This Tiny Octopus Hunts In A Very Strange Way

This little guy is changing the octopus game.

This little octopus is challenging just about everything we thought we knew about the eight-legged creatures -- including the way they hunt, mate, and give birth.

Take hunting. Whereas most octopuses pounce on their prey using all eight tentacles, new research shows that the larger Pacific striped octopus (LPSO) uses a single tentacle to tap its prey, scaring it right into its grasp--just have a look at the LPSO in this incredible new video (above). Yikes.

"I’ve never seen anything like it," Dr. Roy Caldwell, a marine biologist at the University of California, Berkeley and a member of the team that conducted the research, said in a written statement.

UC berkeley

And then there's the LPSO's odd mating behavior. Most other octopuses stay at arm's length while mating, because females tend to get aggressive--sometimes to the point that make a meal of the male.

But LPSOs cozy up a little more, grasping each other sucker-to-sucker with their beaks touching as if kissing. And these kissing cephalopods even move in together in rock nooks and crannies, which others rarely do.
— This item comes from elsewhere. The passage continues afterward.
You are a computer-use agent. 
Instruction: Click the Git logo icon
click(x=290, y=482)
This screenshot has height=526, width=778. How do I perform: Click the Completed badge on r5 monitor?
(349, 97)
After mating, the females lay their eggs and keep right on going. Females of other octopus species tend to die after a single brood.
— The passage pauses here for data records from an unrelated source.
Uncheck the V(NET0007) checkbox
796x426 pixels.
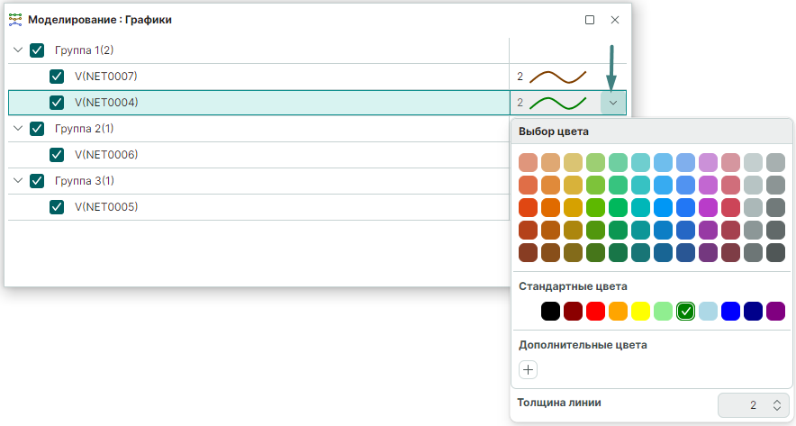coord(57,77)

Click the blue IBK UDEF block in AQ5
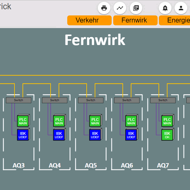96,134
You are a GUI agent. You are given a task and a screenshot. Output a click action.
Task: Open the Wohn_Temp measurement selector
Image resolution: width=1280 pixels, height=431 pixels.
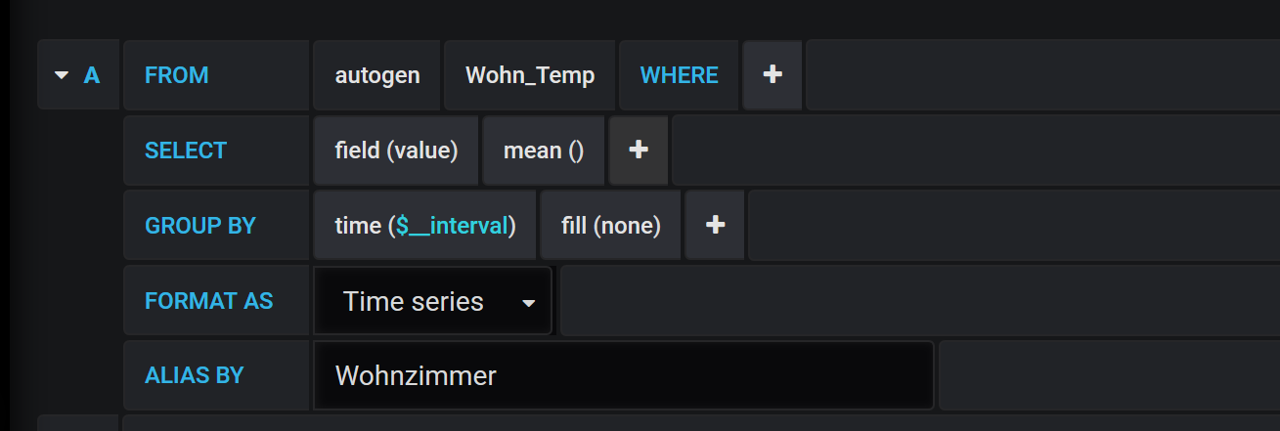tap(530, 75)
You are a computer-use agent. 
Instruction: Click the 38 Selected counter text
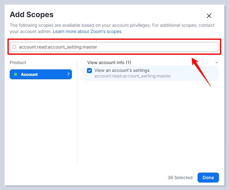pyautogui.click(x=180, y=178)
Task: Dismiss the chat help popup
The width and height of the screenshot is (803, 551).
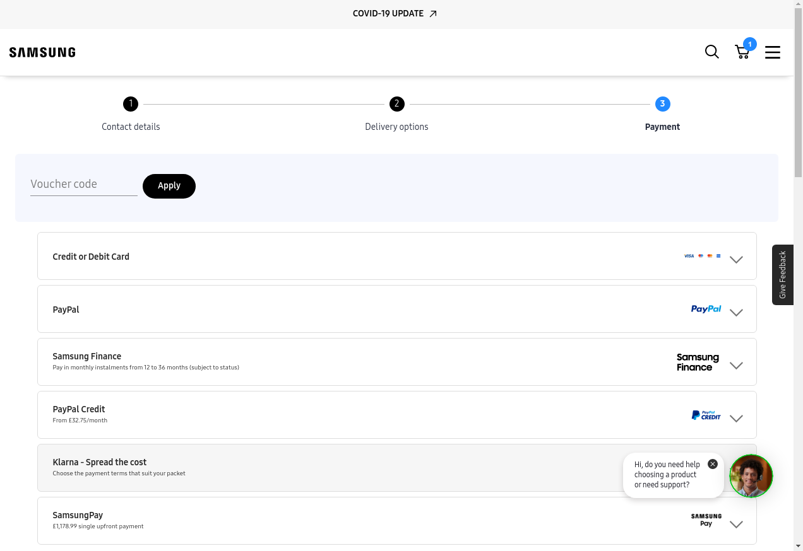Action: (x=713, y=464)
(Story continues below image.)

Roy Caldwell

Why are scientists only just finding all of this out? Well, it's not easy to study LPSOs, or octopuses in general.

"Many are small, live in dens or nooks and crannies in the reef, are nocturnal, are camouflaged... It is difficult to study a species that we can only collect once in a great while," Caldwell told The Huffington Post in an email.
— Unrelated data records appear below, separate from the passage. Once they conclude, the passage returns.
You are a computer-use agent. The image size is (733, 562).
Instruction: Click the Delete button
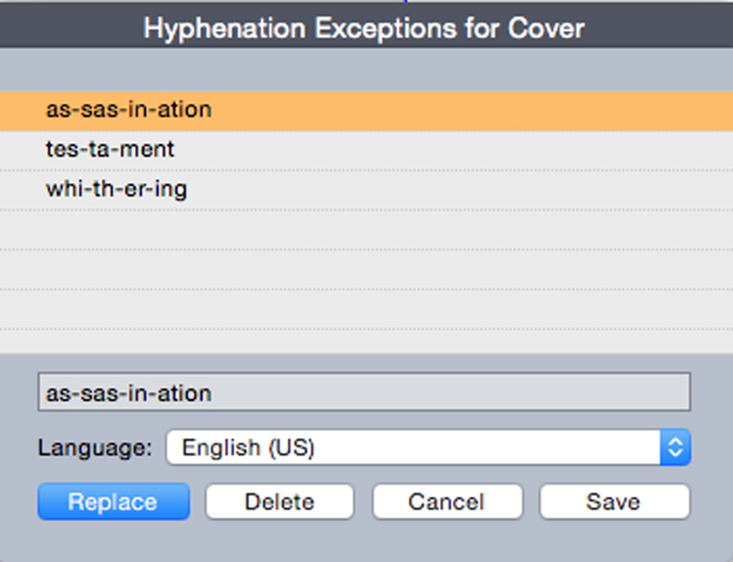279,501
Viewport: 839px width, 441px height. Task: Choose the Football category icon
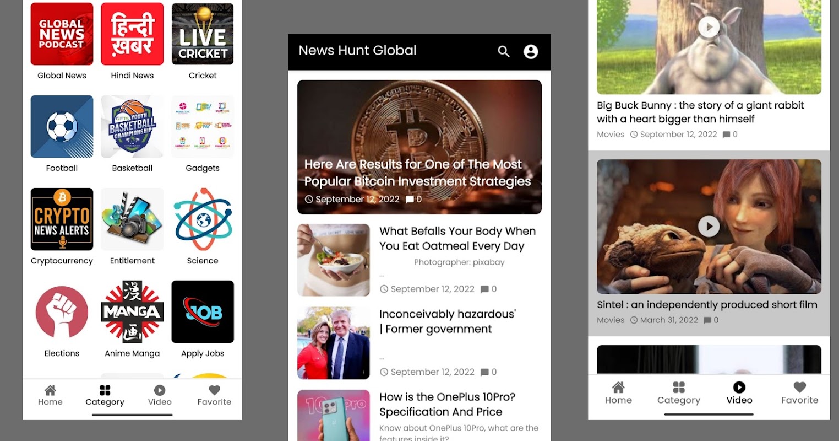click(62, 127)
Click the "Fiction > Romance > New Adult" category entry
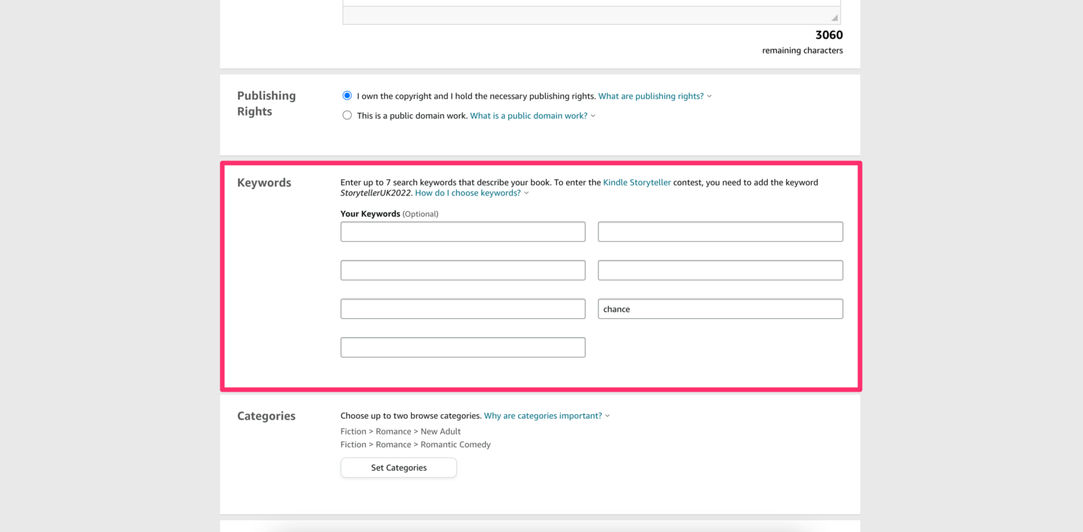The width and height of the screenshot is (1083, 532). pyautogui.click(x=400, y=431)
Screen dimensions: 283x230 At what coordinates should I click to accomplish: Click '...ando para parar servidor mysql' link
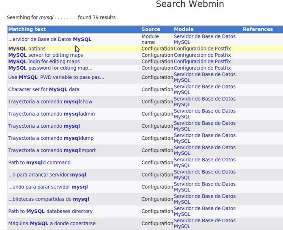coord(48,187)
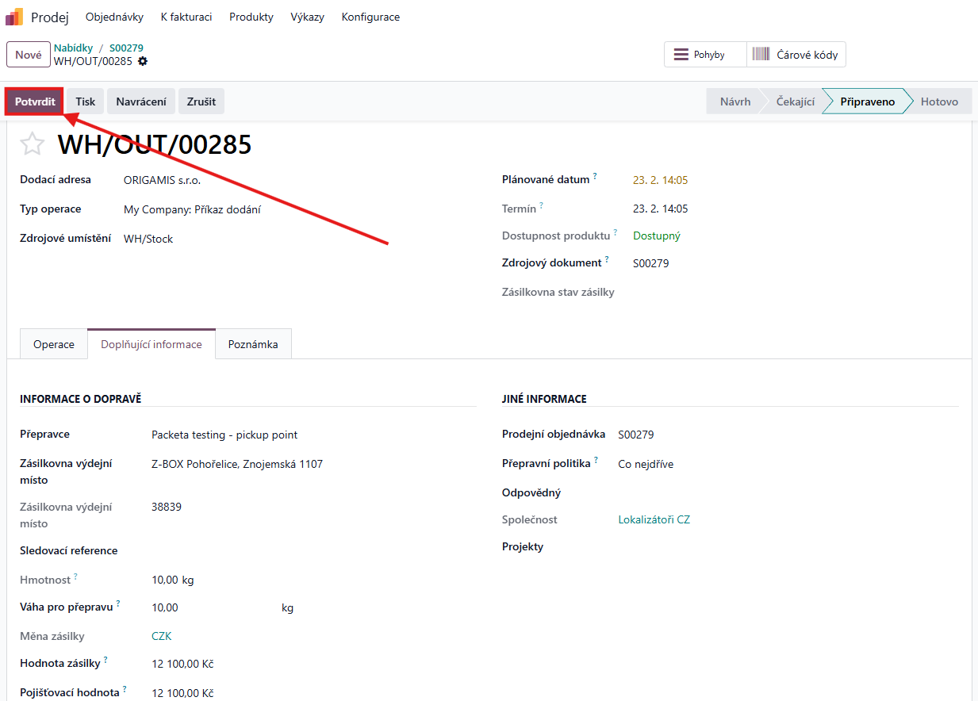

So while it seems like this little guy is different from every other octopus, we can't be positive yet.

"The fact is that most of what we know about octopus come from only a handful of large species. I want to say that LPSOs exhibit many unusual behaviors, but the fact is there may be lots of other species exhibiting similar -- or even more unusual behaviors," Caldwell said in the email.

A paper describing the research was was published August 12, 2015 in the journal PLOS ONE.